-- WORK REQUIRED --
How many lines of the data contain "give"? Reply with the number alone.

-- LISTED ENTRIES --
:::::

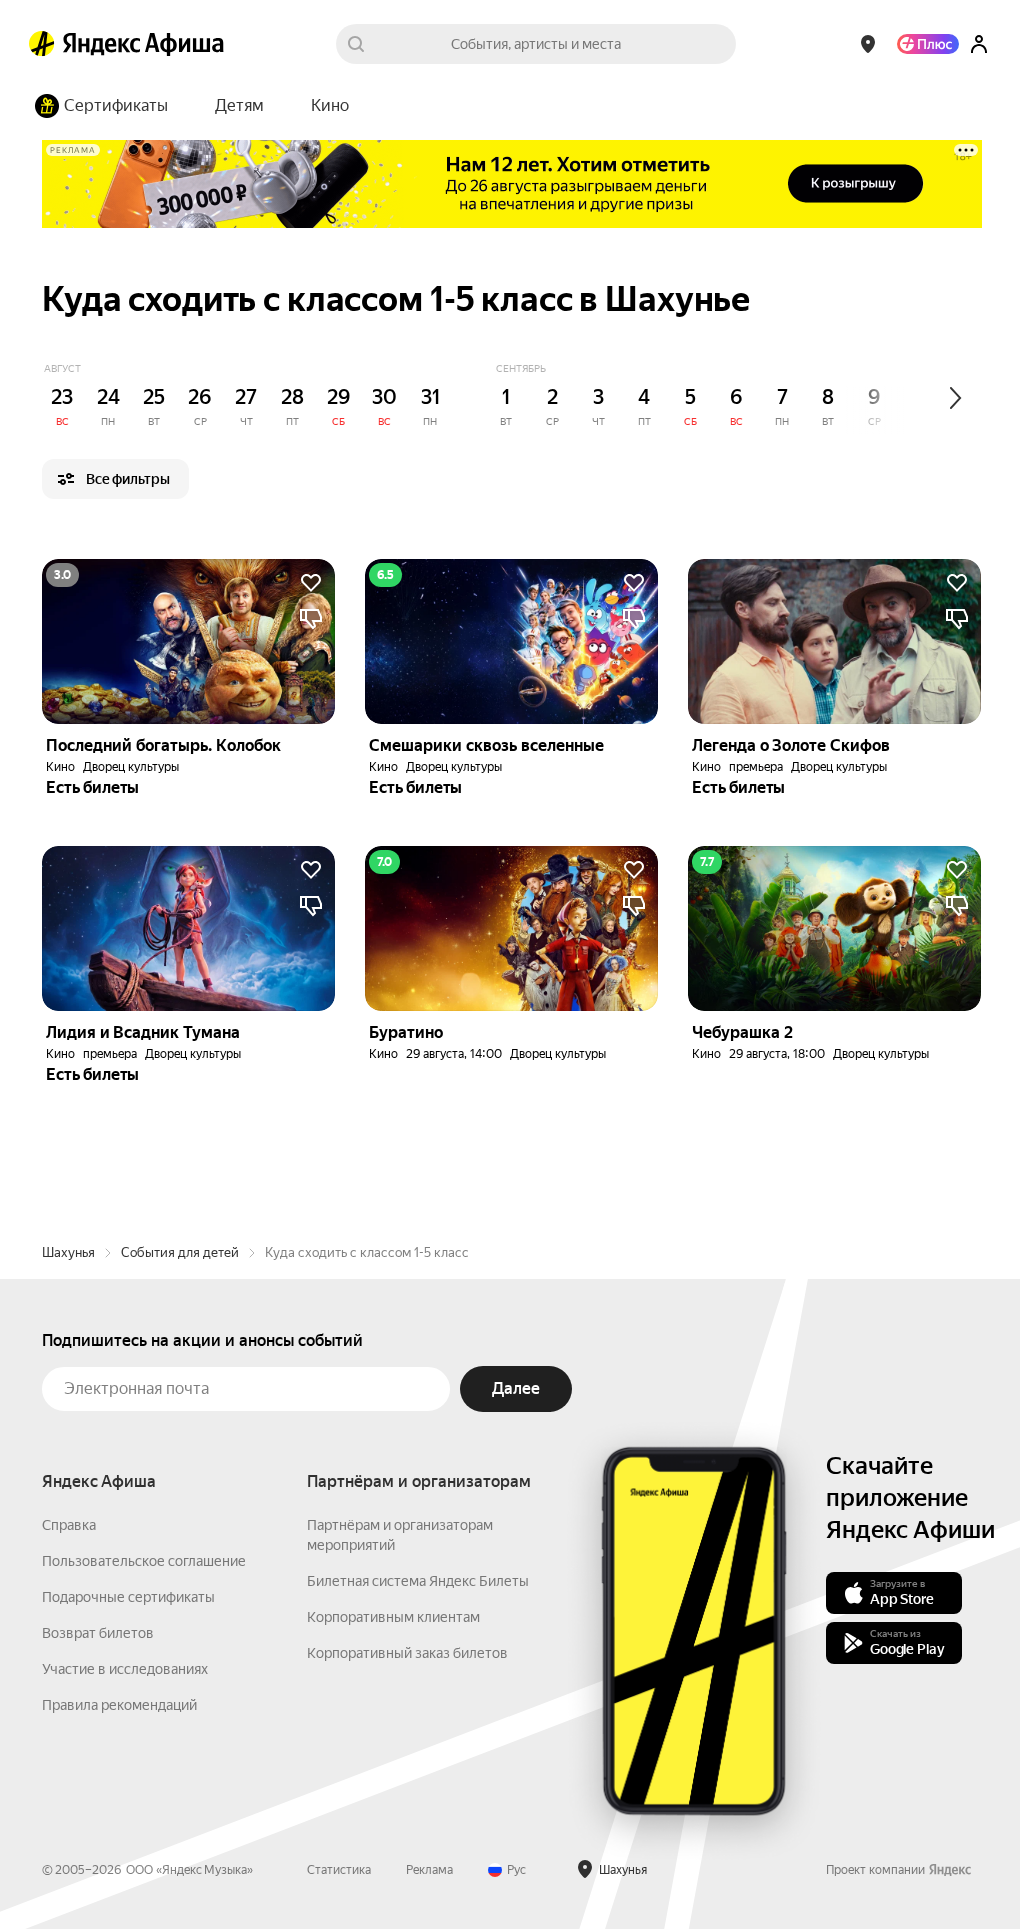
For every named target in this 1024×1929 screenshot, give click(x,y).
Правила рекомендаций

:::::

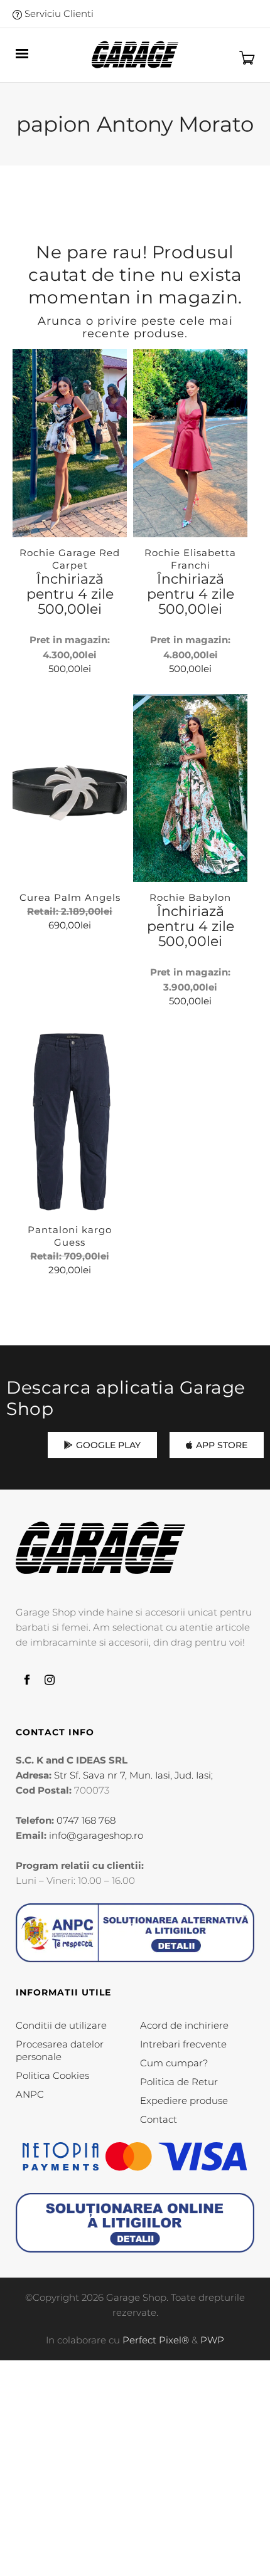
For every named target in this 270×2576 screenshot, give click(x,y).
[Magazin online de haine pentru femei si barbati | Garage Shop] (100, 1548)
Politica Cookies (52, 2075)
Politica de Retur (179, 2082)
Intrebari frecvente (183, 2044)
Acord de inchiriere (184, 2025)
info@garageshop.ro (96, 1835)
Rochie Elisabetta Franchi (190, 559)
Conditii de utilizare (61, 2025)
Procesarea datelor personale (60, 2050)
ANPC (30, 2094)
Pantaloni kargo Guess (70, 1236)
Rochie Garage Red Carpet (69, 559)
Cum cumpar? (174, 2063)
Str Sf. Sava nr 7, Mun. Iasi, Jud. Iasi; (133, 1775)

:::::

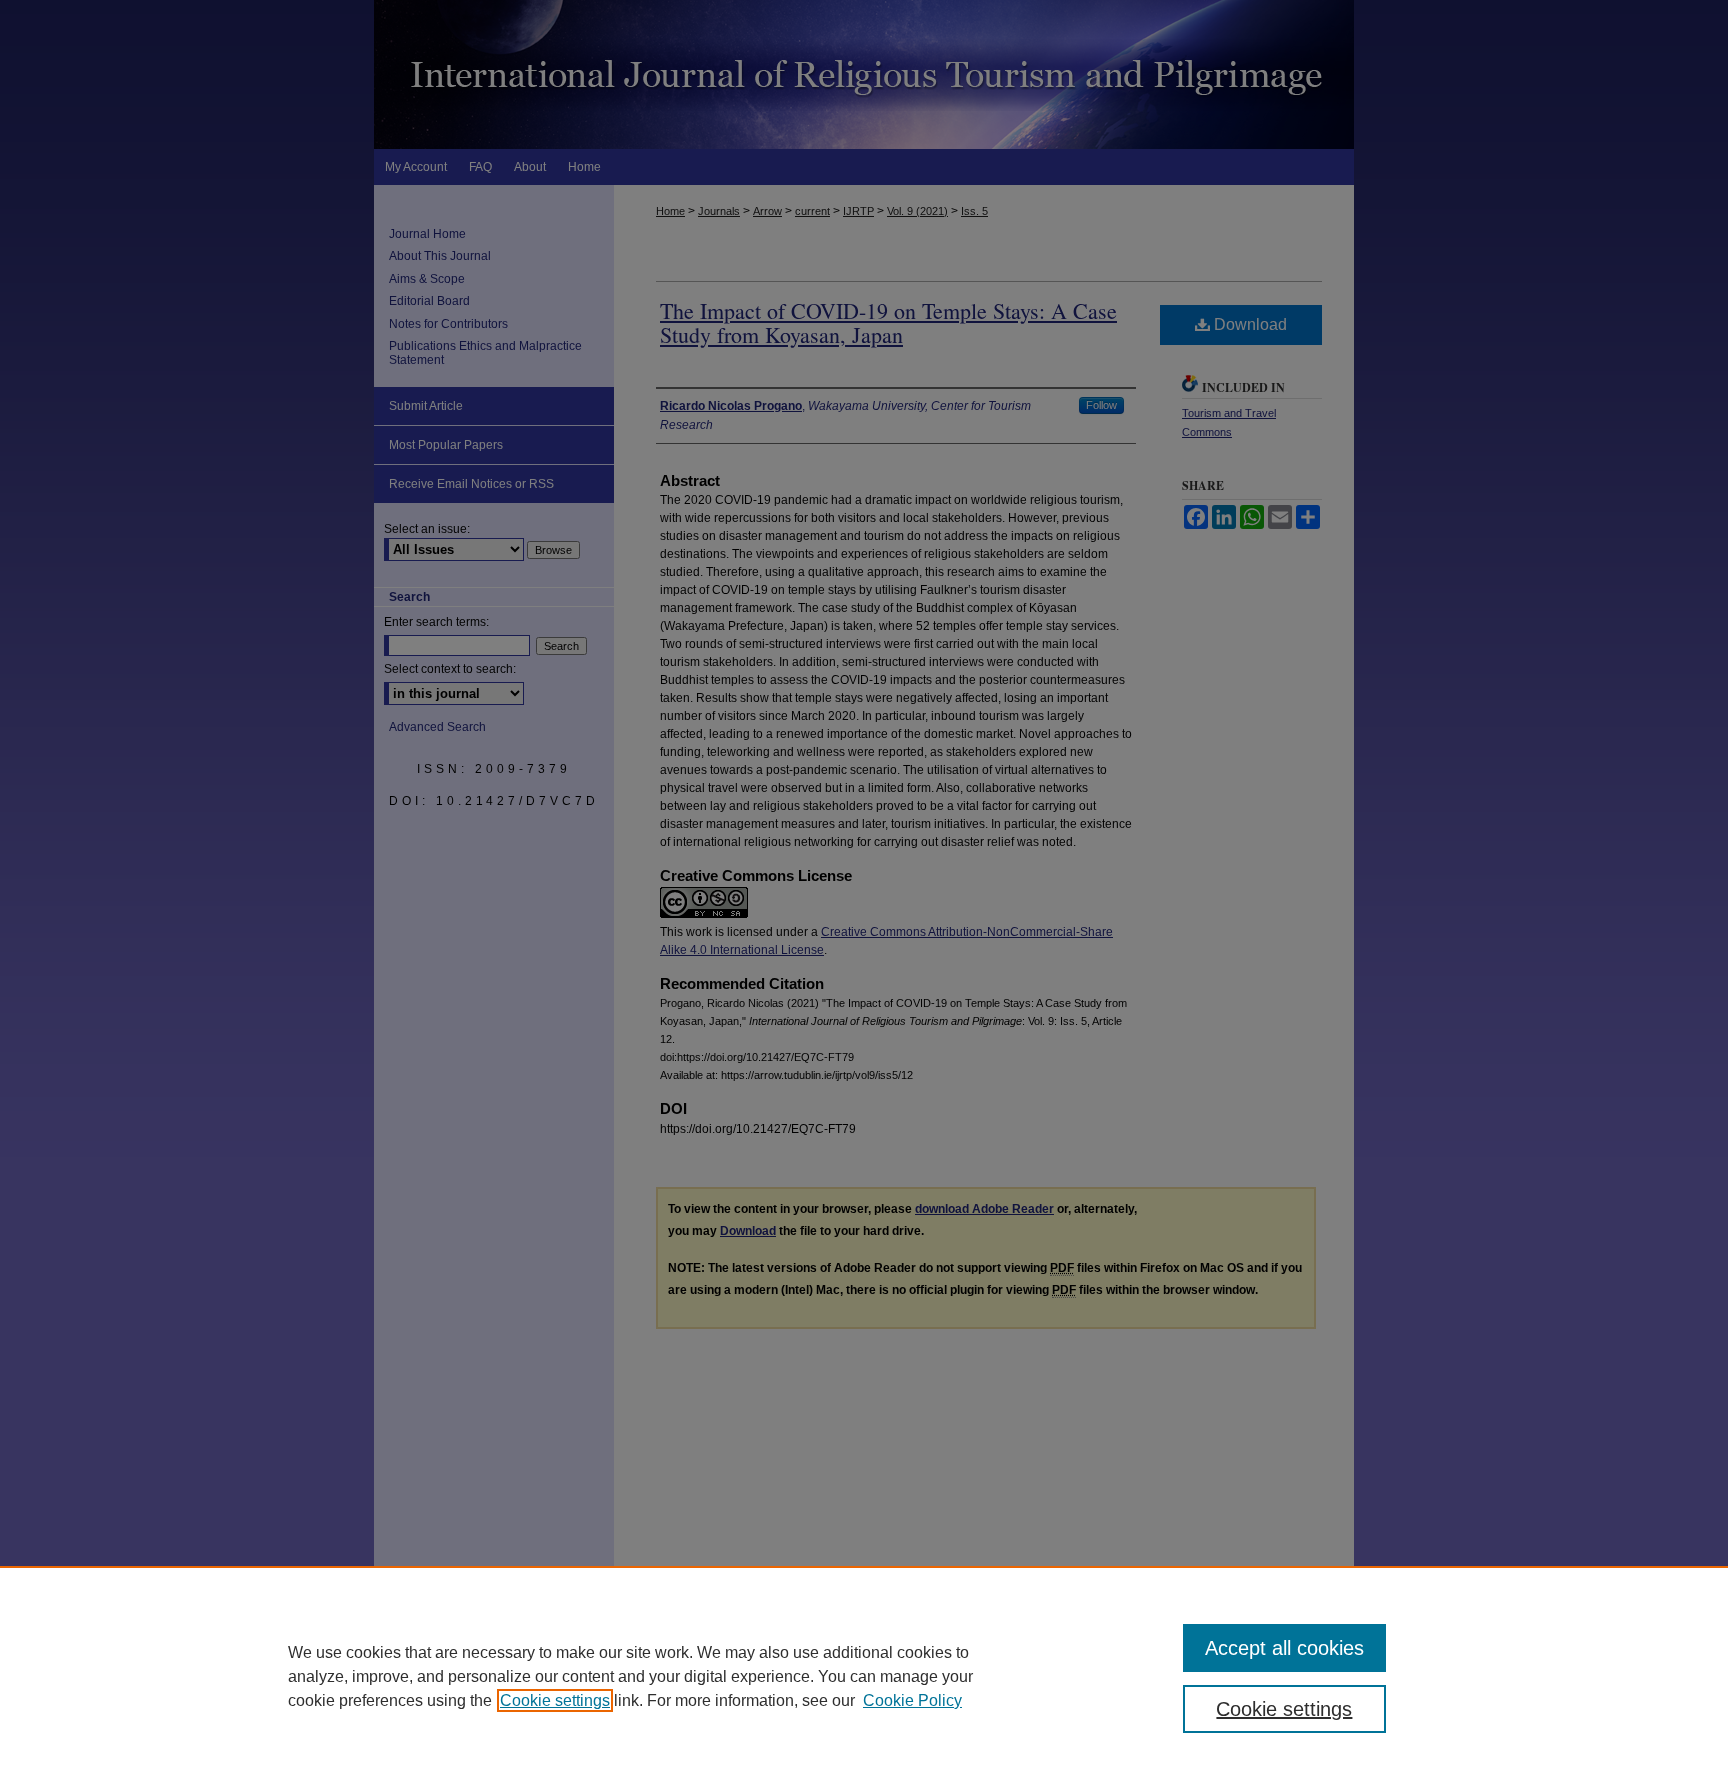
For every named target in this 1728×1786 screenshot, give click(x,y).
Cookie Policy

:::::

-- ANSWER BOX --
3